GIVEN PROBLEM →
Find every line in the rows below that contains the string "icon" and copy each of those lines.

INPUT ROWS →
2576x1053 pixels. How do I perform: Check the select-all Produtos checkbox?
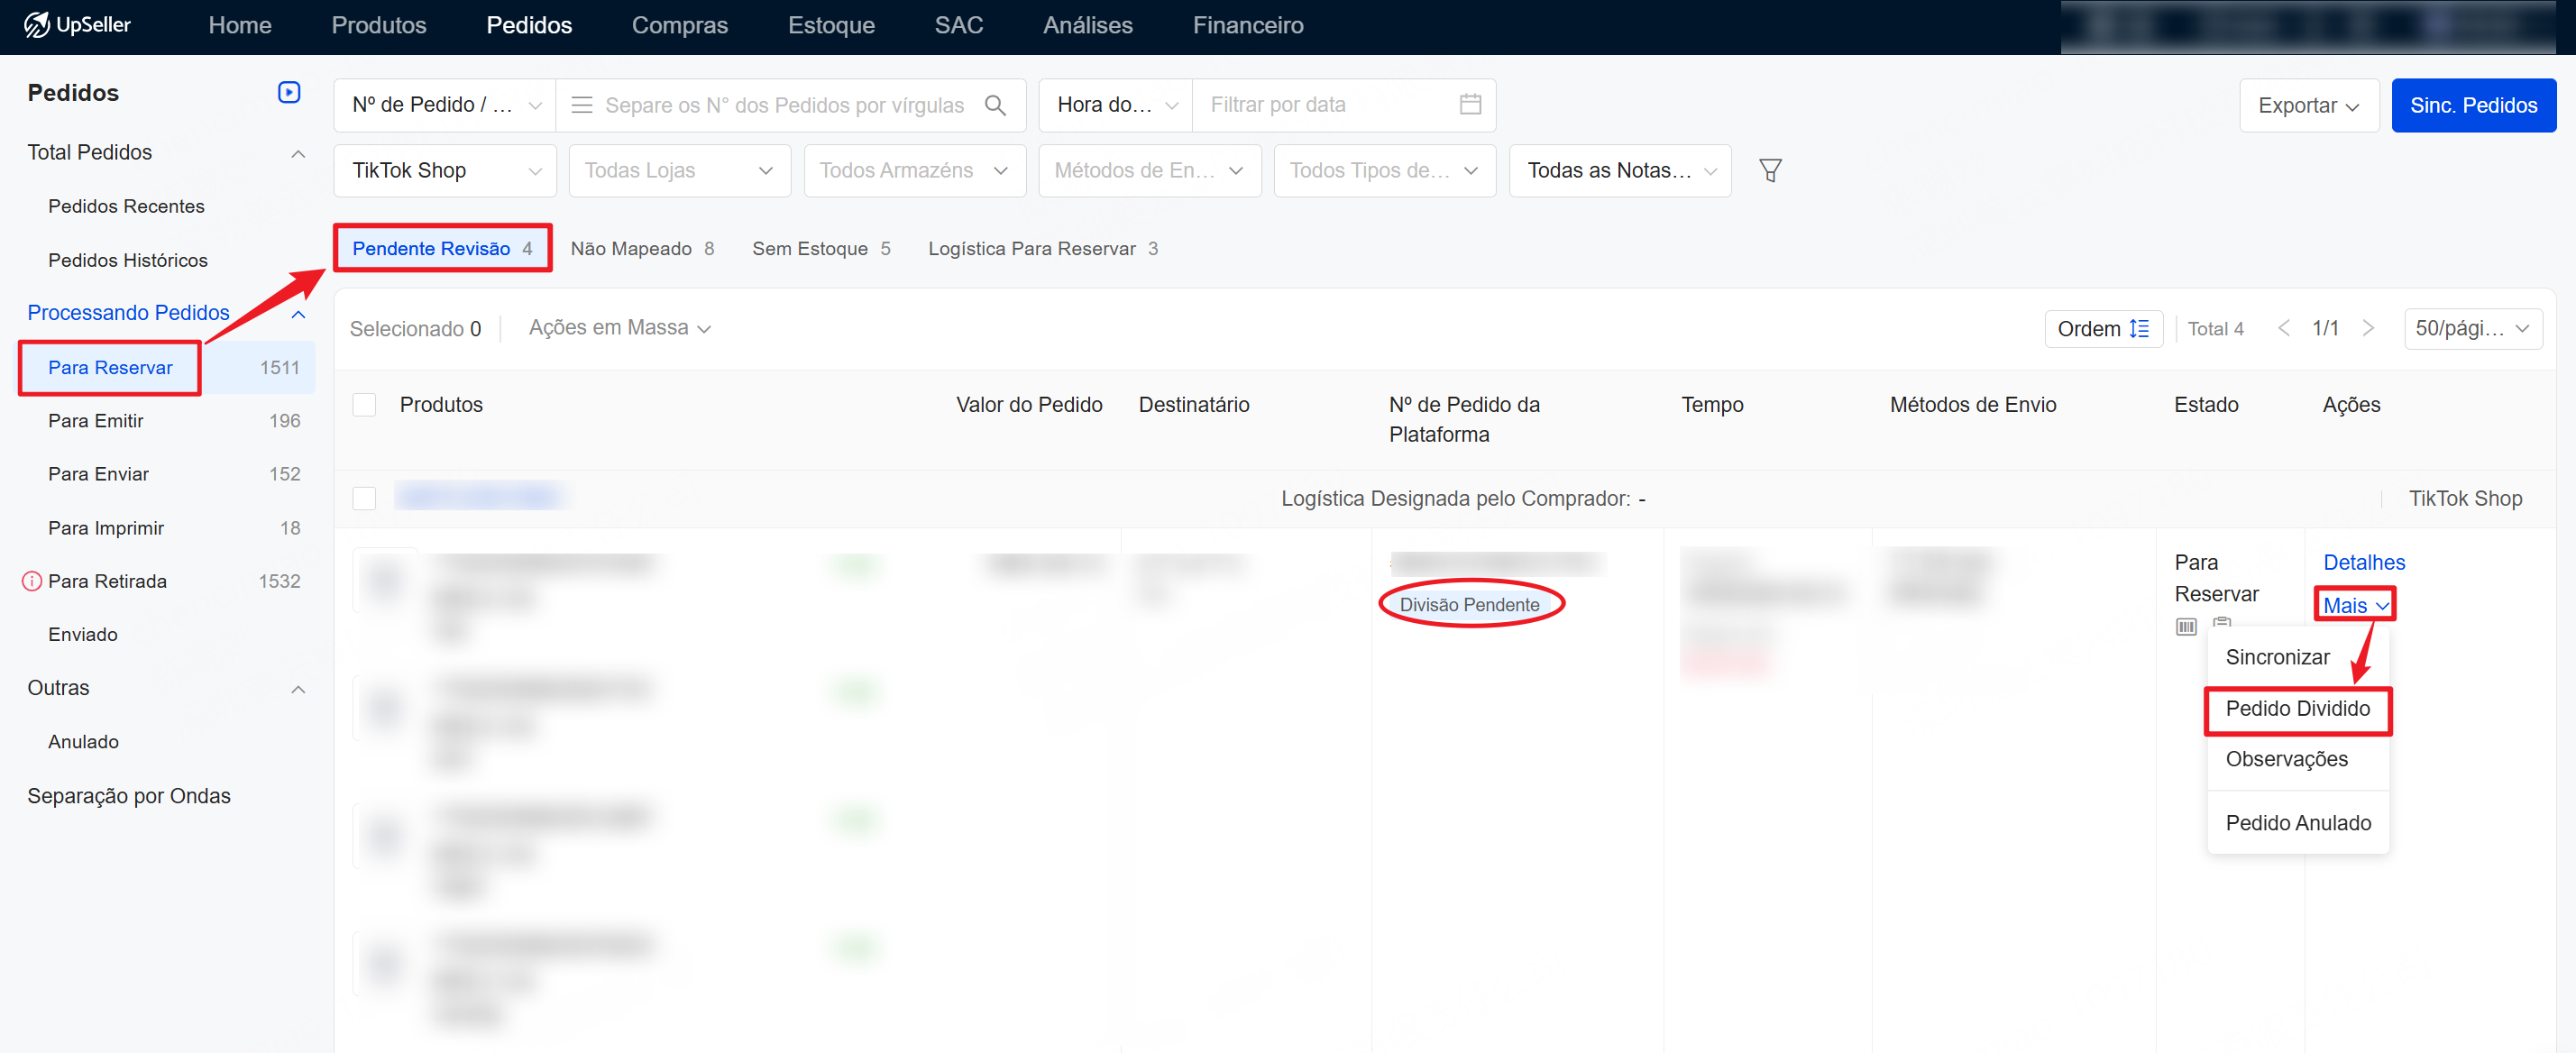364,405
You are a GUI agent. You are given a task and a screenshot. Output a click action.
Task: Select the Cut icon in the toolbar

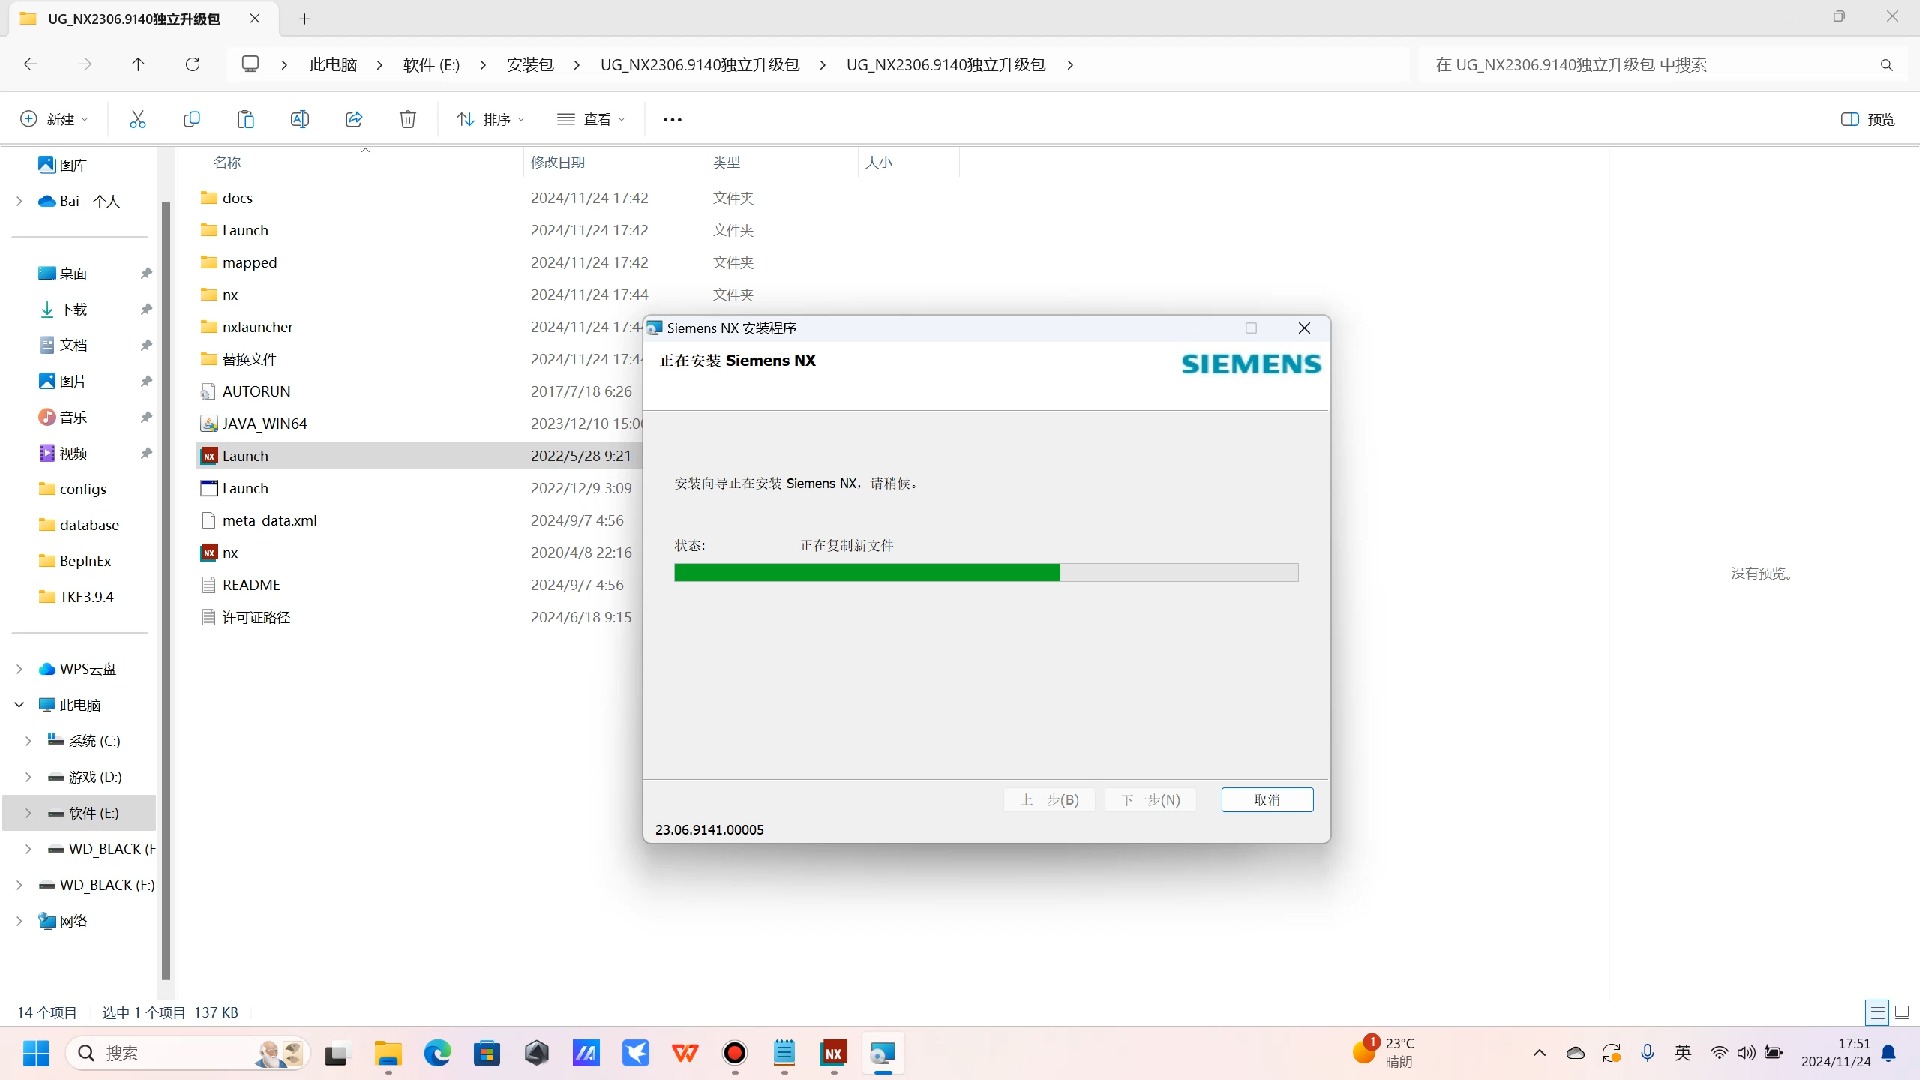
* * *
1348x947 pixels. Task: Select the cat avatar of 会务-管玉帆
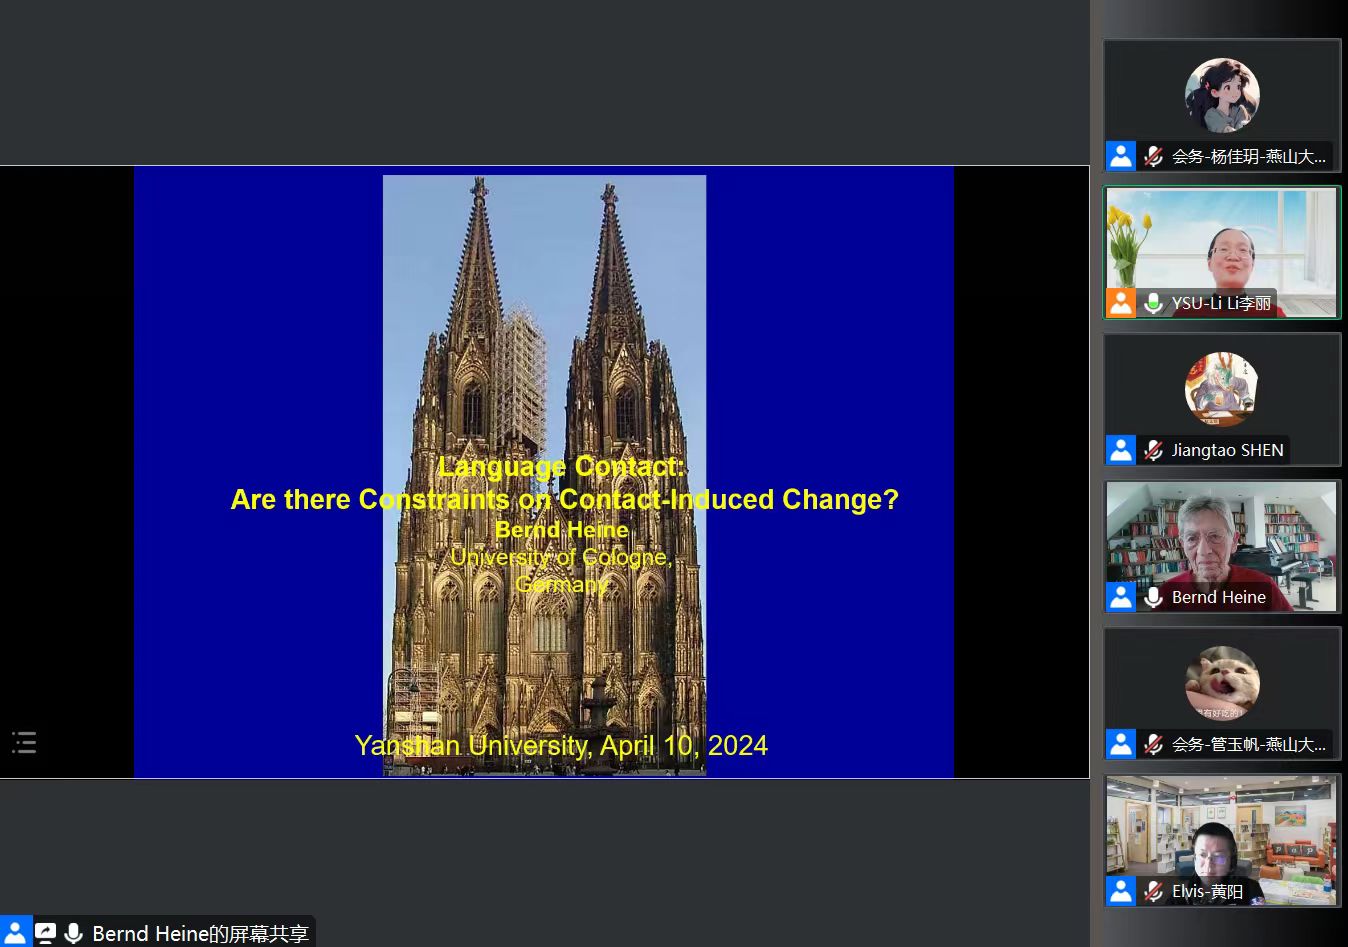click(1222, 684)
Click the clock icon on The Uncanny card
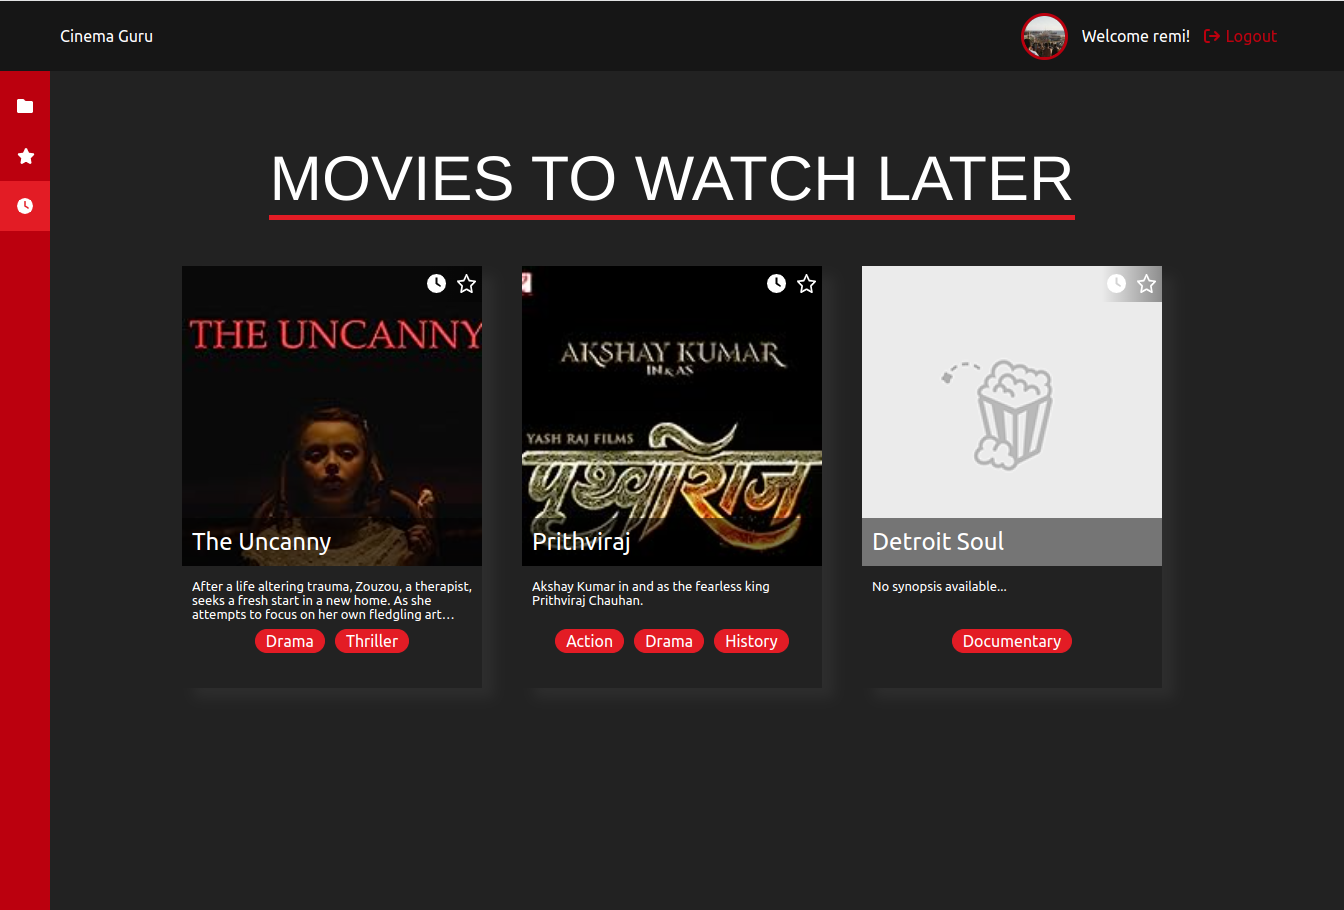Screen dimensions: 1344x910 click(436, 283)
==
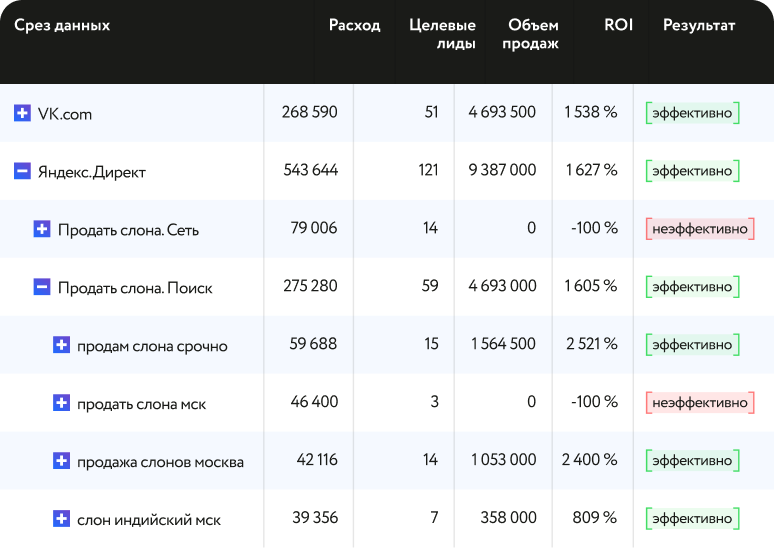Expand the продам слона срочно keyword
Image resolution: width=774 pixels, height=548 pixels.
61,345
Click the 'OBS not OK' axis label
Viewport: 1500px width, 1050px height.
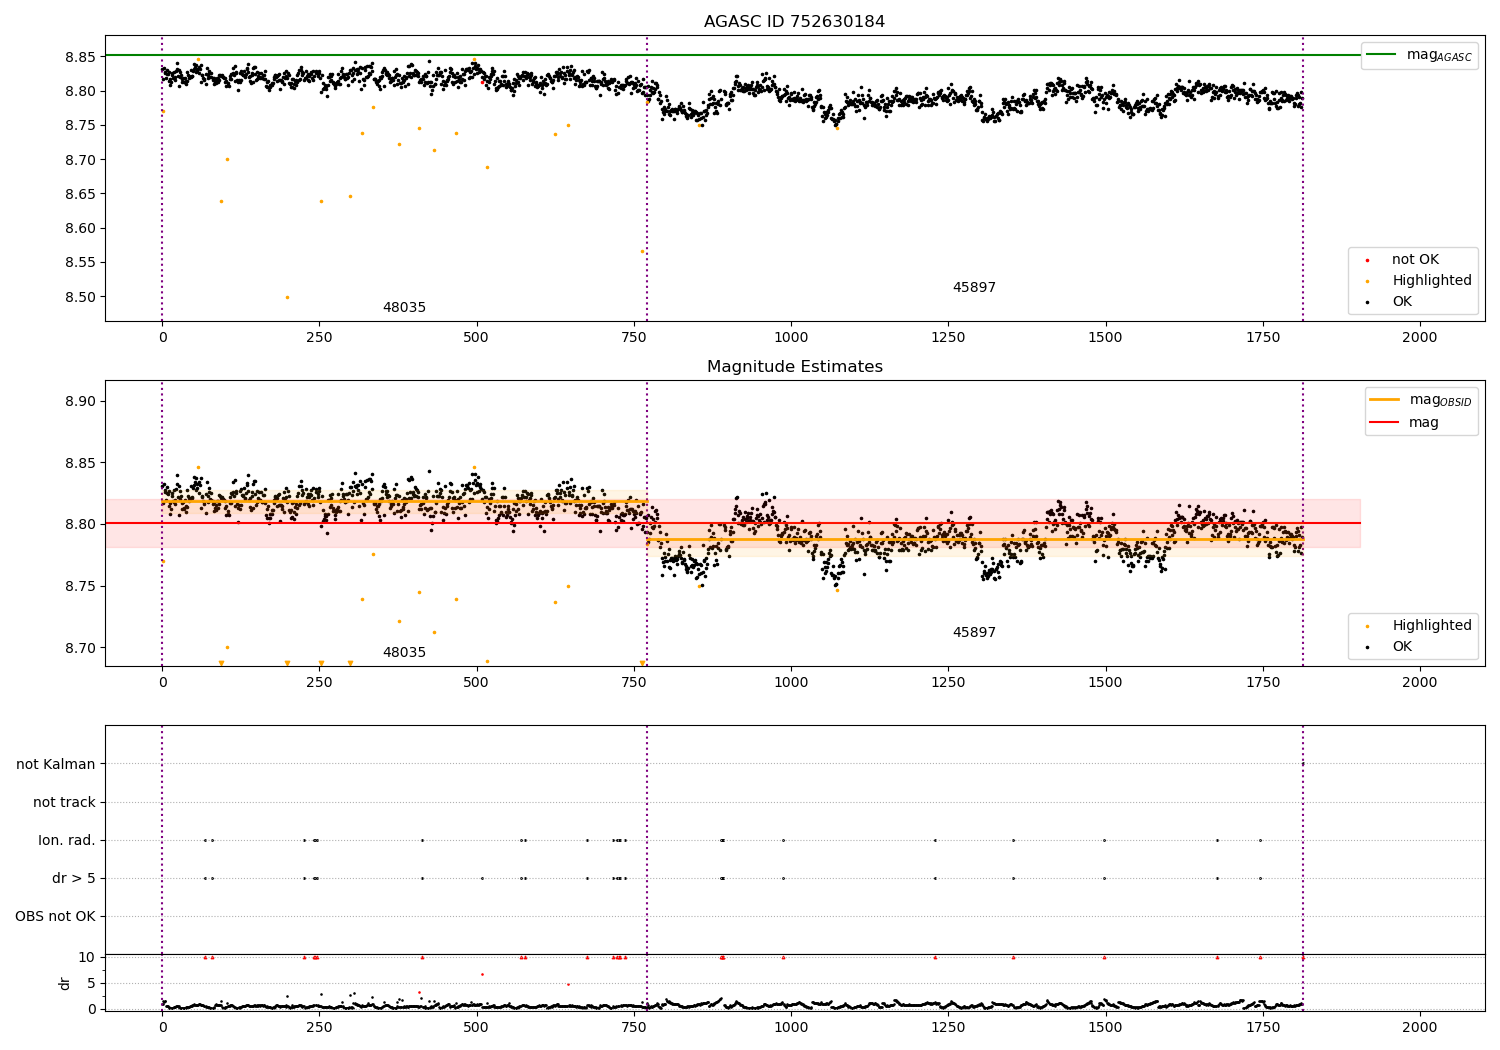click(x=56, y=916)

SOLVED PROBLEM →
Task: Select the Cut icon in the toolbar
Click the clock icon on The Uncanny card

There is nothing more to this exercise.